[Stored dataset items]
# # #

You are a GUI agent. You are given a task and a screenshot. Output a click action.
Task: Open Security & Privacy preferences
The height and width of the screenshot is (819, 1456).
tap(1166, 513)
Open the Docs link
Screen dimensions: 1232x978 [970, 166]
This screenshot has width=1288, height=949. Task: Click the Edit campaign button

# # #

ACTIVITY: Each record must be transcribed exactly, with nothing left out.

OUTPUT FOR THIS TASK:
You are a GUI agent. You are given a task and a screenshot. Output a click action.
Task: Open Security & Privacy preferences
The height and width of the screenshot is (819, 1456).
tap(1166, 513)
Open the Docs link
Screen dimensions: 1232x978 [970, 166]
This screenshot has width=1288, height=949. Task: Click the Edit campaign button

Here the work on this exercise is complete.